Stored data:
((
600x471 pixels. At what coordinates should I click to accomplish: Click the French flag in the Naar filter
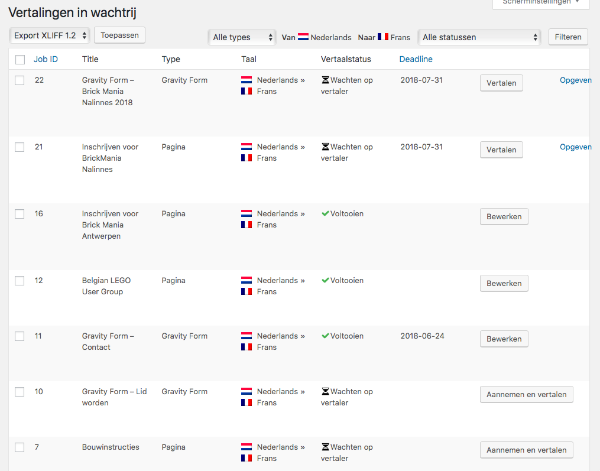point(383,37)
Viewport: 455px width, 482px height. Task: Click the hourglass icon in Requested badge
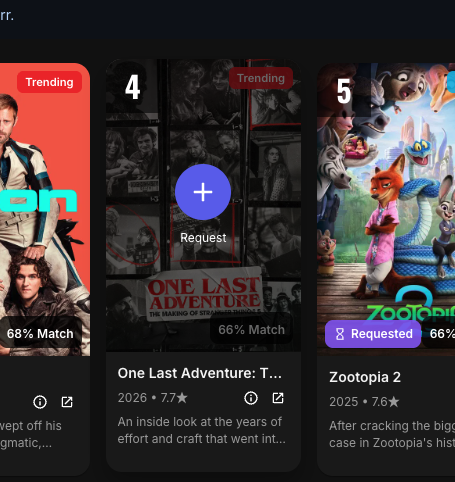340,334
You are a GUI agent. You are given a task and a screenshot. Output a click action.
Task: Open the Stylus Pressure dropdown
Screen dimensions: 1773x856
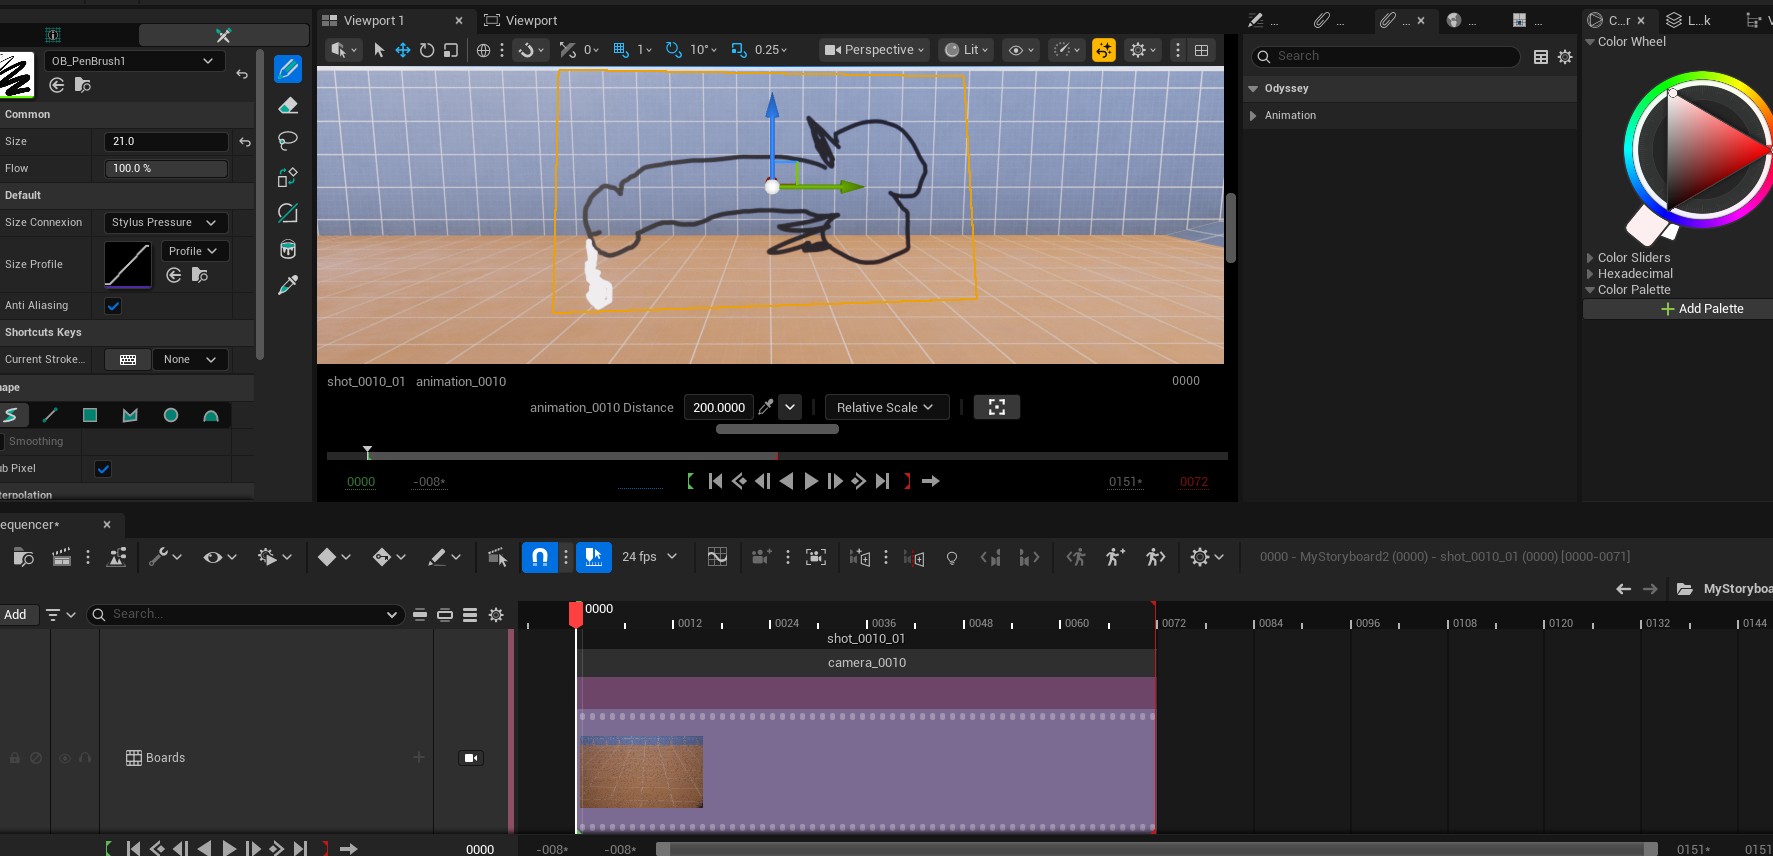164,222
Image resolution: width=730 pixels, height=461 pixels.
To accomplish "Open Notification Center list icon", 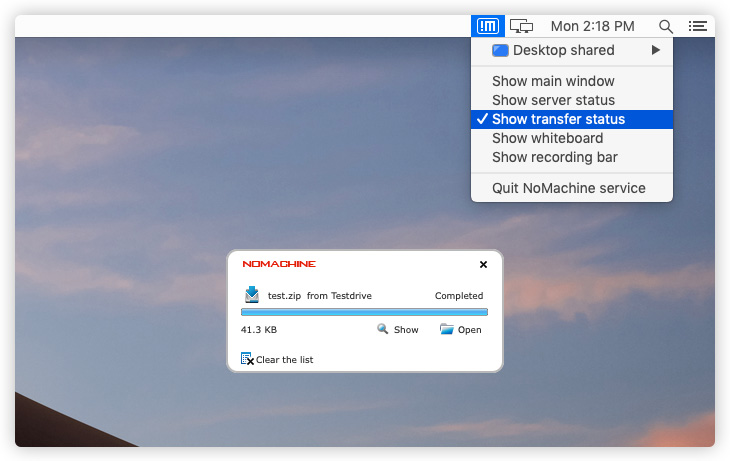I will [x=698, y=26].
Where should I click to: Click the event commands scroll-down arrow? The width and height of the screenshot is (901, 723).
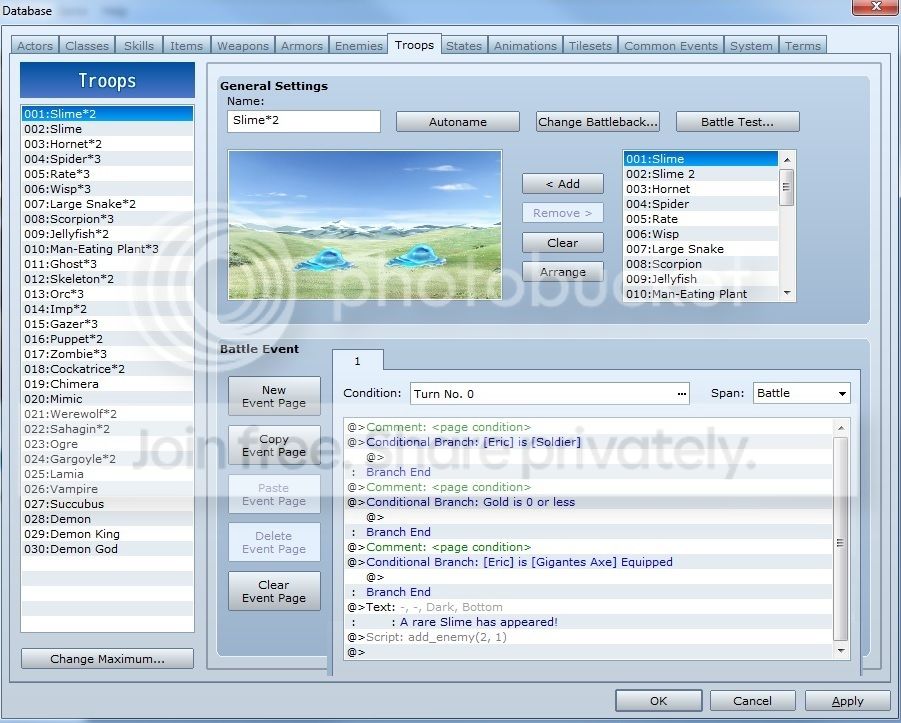[841, 651]
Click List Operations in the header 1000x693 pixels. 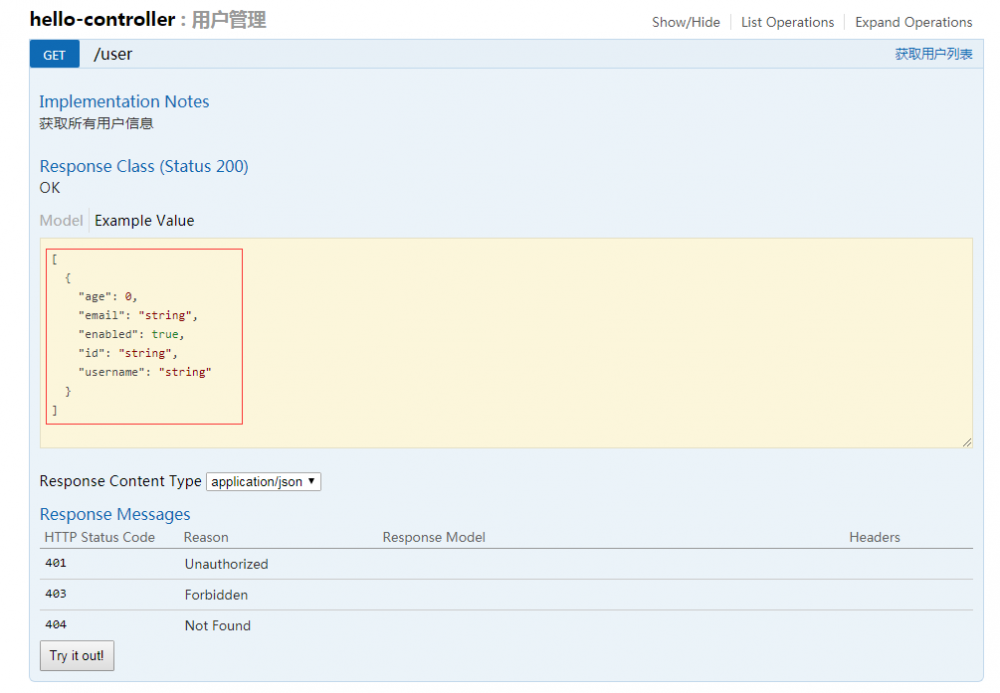[787, 21]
))
* Prompt *
Although the records above contain pictures, the copy should hold only the lines from their start through the line containing "You are a GUI", each exactly as written, and none of the pictures.

* Reply to the exercise *
600x471 pixels. At what coordinates should I click to accomplish: Click the French flag in the Naar filter
point(383,37)
Viewport: 455px width, 482px height. Task: Click the hourglass icon in Requested badge
340,334
You are a GUI agent. You are given a task and a screenshot. Output a click action.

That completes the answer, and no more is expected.